Problem decomposition — splitting up the space and/or time coordinates of the system being modeled so that calculations can be performed independently and simultaneously on multiple processors — determines the size of the cluster solution required, while the model granularity determines the network topology and interconnect required to meet the needs of the application. A good cluster system designer knows the intricacies of the target application codes — and may even be the developer.
Often overlooked are the storage input/output (I/O) requirements of the application. If all of the I/O is mediated by a master process, then a centralized Redundant Array of Inexpensive Disks (RAID) should do the job. However, if all processes need high-speed access to a large database at runtime, a set of distributed filesystems (using PVFS2, for example) may be required.
For even better I/O performance, shared Fiber Channel or InfiniBand access to a common set of disks may be appropriate.
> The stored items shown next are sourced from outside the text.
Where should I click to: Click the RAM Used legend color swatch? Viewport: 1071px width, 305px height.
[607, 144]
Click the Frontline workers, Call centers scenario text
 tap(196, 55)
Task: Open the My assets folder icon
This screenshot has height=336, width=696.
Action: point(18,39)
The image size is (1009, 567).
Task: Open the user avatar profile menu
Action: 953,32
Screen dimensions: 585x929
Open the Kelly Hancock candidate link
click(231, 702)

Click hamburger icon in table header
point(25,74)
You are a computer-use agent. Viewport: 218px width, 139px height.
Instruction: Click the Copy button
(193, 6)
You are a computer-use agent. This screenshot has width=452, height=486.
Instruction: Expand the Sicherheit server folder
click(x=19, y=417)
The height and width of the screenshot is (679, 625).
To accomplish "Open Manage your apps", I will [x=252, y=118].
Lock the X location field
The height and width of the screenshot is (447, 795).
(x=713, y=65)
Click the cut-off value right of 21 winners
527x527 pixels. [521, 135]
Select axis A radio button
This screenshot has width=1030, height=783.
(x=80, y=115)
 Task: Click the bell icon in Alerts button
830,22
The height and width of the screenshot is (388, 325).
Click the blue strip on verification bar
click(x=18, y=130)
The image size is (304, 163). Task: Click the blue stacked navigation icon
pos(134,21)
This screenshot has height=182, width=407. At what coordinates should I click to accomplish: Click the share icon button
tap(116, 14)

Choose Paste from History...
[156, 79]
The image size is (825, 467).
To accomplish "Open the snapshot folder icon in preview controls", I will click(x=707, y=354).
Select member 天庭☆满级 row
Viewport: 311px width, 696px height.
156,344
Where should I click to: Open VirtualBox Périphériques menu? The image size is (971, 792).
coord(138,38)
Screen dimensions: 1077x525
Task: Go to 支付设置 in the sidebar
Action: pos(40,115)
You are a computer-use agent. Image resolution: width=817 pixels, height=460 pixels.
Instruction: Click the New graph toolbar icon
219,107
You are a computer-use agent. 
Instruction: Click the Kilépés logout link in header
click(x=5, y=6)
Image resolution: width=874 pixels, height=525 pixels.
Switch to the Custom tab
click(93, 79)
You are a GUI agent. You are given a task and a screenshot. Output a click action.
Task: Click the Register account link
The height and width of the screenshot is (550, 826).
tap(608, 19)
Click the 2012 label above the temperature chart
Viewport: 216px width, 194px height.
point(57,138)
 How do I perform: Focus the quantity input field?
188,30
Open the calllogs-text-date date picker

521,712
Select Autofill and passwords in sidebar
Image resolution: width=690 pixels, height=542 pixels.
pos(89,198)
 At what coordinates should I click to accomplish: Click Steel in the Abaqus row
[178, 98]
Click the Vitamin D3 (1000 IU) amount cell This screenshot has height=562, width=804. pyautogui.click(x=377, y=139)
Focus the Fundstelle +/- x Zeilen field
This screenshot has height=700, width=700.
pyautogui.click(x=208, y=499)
If, on the other hand, shared input data are static, replicating the entire database across a farm of I/O nodes on private networks distributed around the cluster is far less expensive. Although the latter solution is less elegant than having a centralized data server, the scheme is scalable to any sized cluster by simply adding I/O nodes as needed.

A Real-World Example

As an example, let’s look at a system designed and constructed for production use at Oak Ridge National Laboratory about a year ago. The first consideration is the application. In this case, the application was a terrestrial biogeochemistry model that had be to run at a high spatial resolution (about 100 square meters) for the entire continental United States.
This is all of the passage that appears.